Твен знал, что у Тома слишком здравый природный ум и слишком отзывчивая душа, чтобы со временем вся эта шелуха изысканности и утонченности не показалась сущим вздором ему самому. Она, конечно, осыплется, и под ней обнаружится наивно и комично выраженное, но по сути чистое и высокое чувство, которое, пожалуй, лучше всего назвать жаждой жизни — насыщенной, яркой, нешаблонной.

Том романтик по своей природе, а вовсе не потому, что он усвоил романтический стиль поведения и строй переживаний. Это большая разница. Ходули, на которых расхаживали персонажи затрепанных «романтических» книжек, Твену, разумеется, были смешны, но никогда не казалась ему ходульной истинная романтика, если под нею понимать увлеченность мечтой, бескорыстие помыслов и стремление к справедливости.

Его любимым писателем был великий Сервантес, автор «Дон Кихота». Том Сойер каким-то образом раздобыл эту книгу, выкопав ее из-под груды жалких поделок, в которых расписывались подвиги контрабандистов да печали томящихся ожиданием возлюбленного невест-герцогинь. Подобно тому как Твен высмеивал в своей повести избитые красивости запоздалых романтиков, Сервантес за два с половиной века до «Приключений Тома Сойера» пародировал нелепости романов про рыцарей, живущих в каком-то совершенно нереальном, безжизненном мире. Герой Твена ничего этого не понял, вполне серьезно отнесясь к подвигам идальго из Ламанчи, так потешавшим его верного оруженосца Санчо Пансу.

И все же в Томе Сойере есть очень много близкого прославленному рыцарю Печального Образа. Он добр и чуток к чужой беде. Он благороден — не по рождению, а по поступкам в ситуациях, непростых для десятилетнего мальчика из американской глубинки. А главное, как и Дон Кихот, Том Сойер не способен выносить жизни заурядной и приниженной и расцвечивает повседневность пышными красками воображения, веря в свою же выдумку и не смущаясь даже самым очевидным несовпадением фантазии и реальности.

ИСХОДНЫЕ МАТЕРИАЛЫ:
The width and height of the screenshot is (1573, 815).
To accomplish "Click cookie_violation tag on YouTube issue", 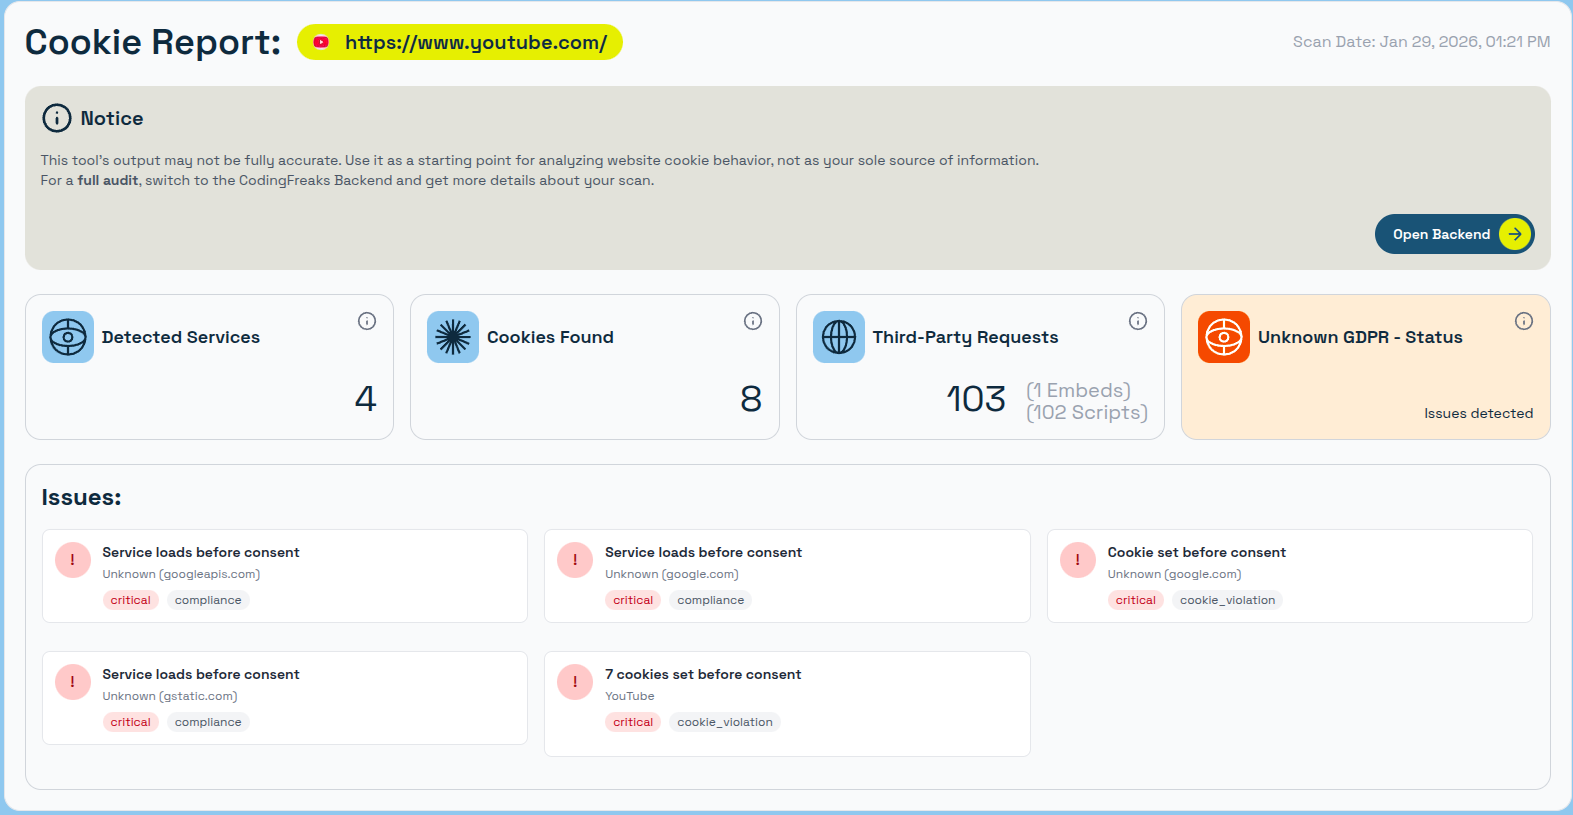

ЦЕЛЬ ЗАДАНИЯ: Выпишите дословно часть отрывка о Томе Сойере: от слов «Твен знал, что» до слов «насыщенной, яркой, нешаблонной.» включительно. Опирайтесь только на отрывок, а не на перечень.

ОТВЕТ:
Твен знал, что у Тома слишком здравый природный ум и слишком отзывчивая душа, чтобы со временем вся эта шелуха изысканности и утонченности не показалась сущим вздором ему самому. Она, конечно, осыплется, и под ней обнаружится наивно и комично выраженное, но по сути чистое и высокое чувство, которое, пожалуй, лучше всего назвать жаждой жизни — насыщенной, яркой, нешаблонной.